Из угла чернокожий мальчонок-угодник грозился изогнутым пальцем за бледно-зеленой лампадкой, бросающей мертвельный отблеск; похож был на мальчика, ножик во сне приносившего ей: проколоть; но не «о н» прокололся: она; с той поры пролетели столетья: мерели в ней чувства.

И даже «недавнее» – мертвая грамота.

В тихом мертвенье сидела, как в шкурочке порченой; павшей овечки; росли дыры впадин, стемнясь вокруг глазиков; личико все собралось в кулачок, – неприятненький, маленький.

Раз появилась мадам Эвихкайтен, – с газетой в ручках; и газету просунула:

– Что?

– Фон-Мандро.

– Обанкротился?

– Что?

– Он – сбежал!

– Оказался германским шпионом!!

– Полицией приняты меры.

В газете стоял: сплошной крик; но Лизаша не вскрикнула; в уши слова сострадания замеркосили: так издали; чуяла это; и вся исстрадалась в предчувствиях (с прошлого лета еще); теперь знала она: свой удар мертвоносный таскал за собой; звуки – «дро» («дро» – Ман – «дро»), звуки Доннера, стали теперь звуком «др».

Стал дырою: в дыру провалился.

Она закосила изостренным личиком:

– Нет, – уходите.

– Оставьте, оставьте!

– Оставьте в покое меня!

И свалилась, повесив головку, – зеленой валяшкою: в черную тьму.

____________________

Потом встала: такой неумытой зашлепой, – с улыбкой, сказали б, что – гадкой; не чистила зубы; садилась – мертвушею: в угол – за книги, которые кто-то оставил на стошке: Зомбарт («История капитализма»), Карлейль; и – другие; мадам Эвихкайтен просунула нос: сострадать; но просунула нос – только жадность узнать «что-нибудь» поподробнее и попикантнее:

– Ах, ах, – ужасно.

Была моралисткой; и – сальницей.

Вместе с мадам Эвихкайтен какой-то мужчина и пхамкал, и пхамкал: за дверью; и – в двери просился; она – не пустила, узнавши, что – Пхач: оккультист, демонолог (пытался просунуться к ней с утешением): сальник!

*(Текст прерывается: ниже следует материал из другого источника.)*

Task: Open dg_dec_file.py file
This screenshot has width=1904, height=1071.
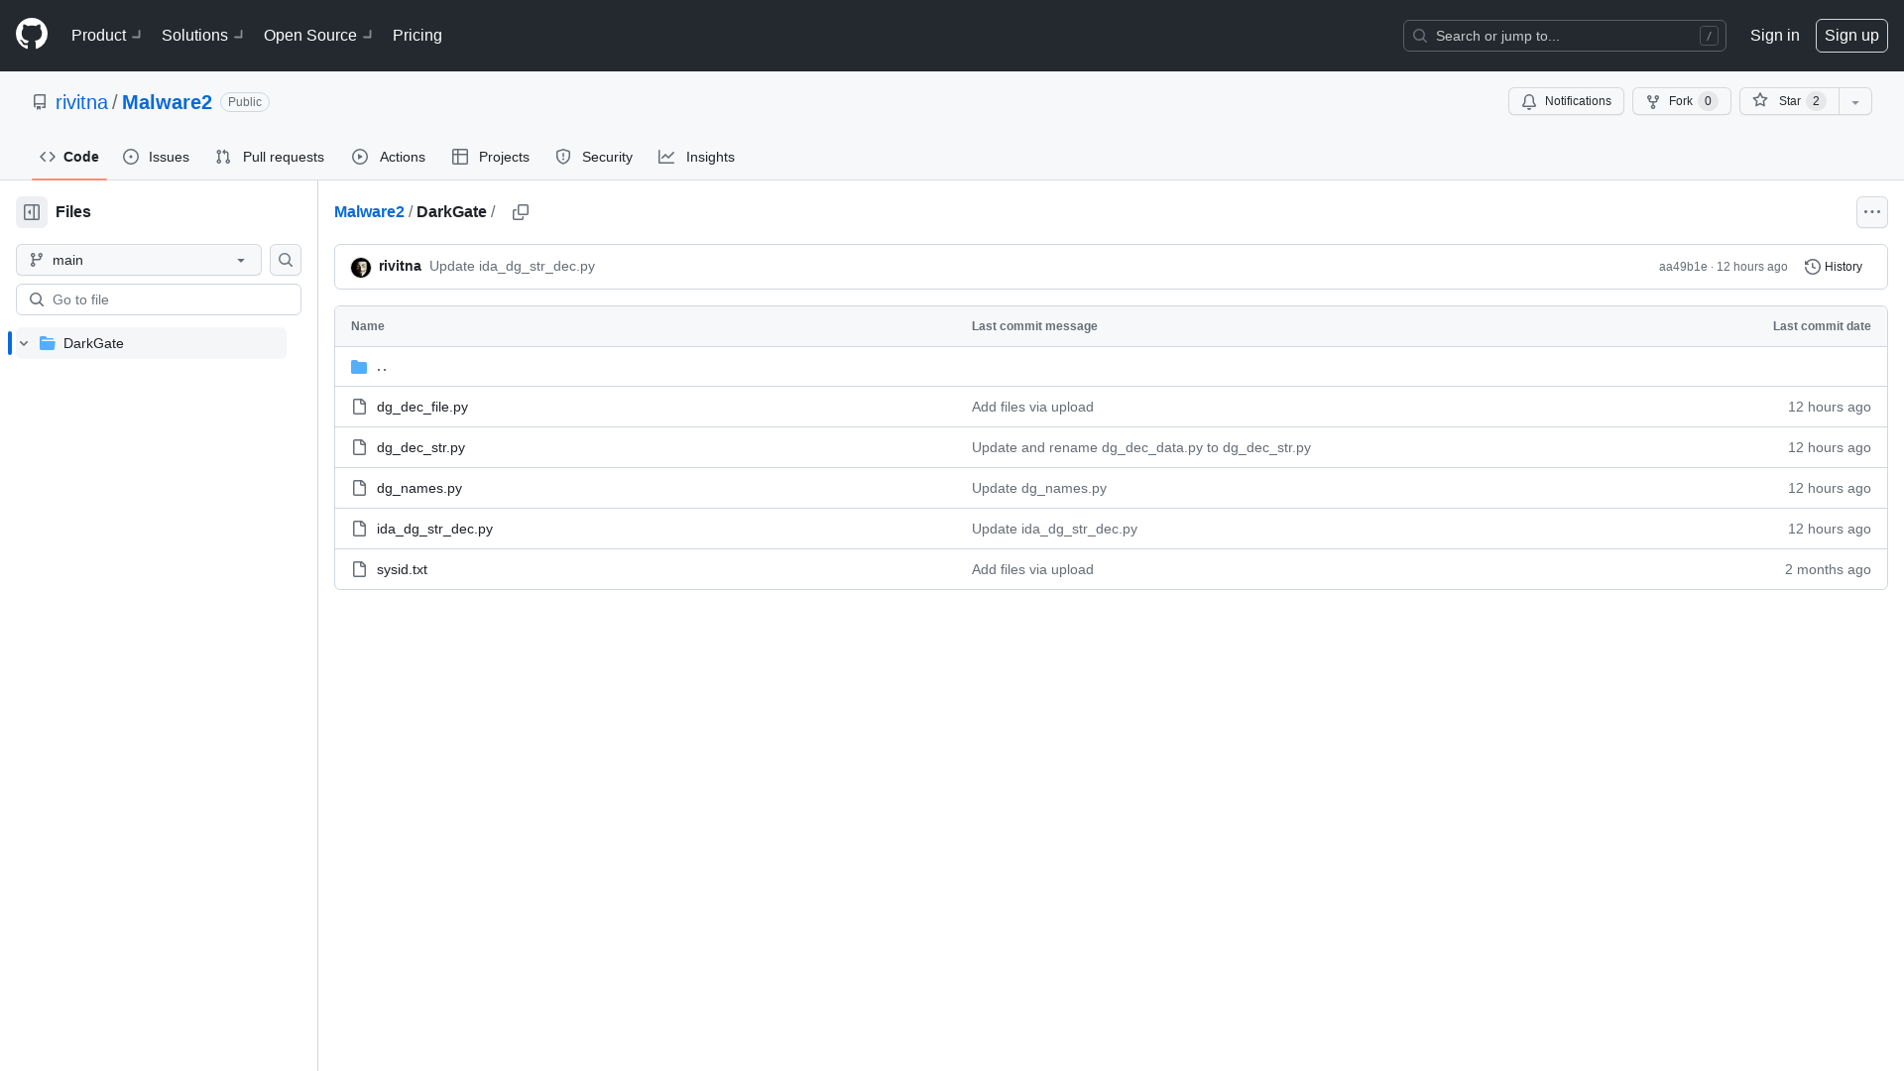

Да, – шла черноухая сплетня за нею; и – сплетничал Пхач; и язык, на котором они объяснялись, – язык, на котором в любви объяснялись в покойниках – трупные черви; хотели питаться кровавым растерзом: мерзавец, мерзавица!

Мир – протух в мерзи.

____________________

Над книгой порой оживлялася думами:

– Испепелить, сжечь, развеять: поднять революцию!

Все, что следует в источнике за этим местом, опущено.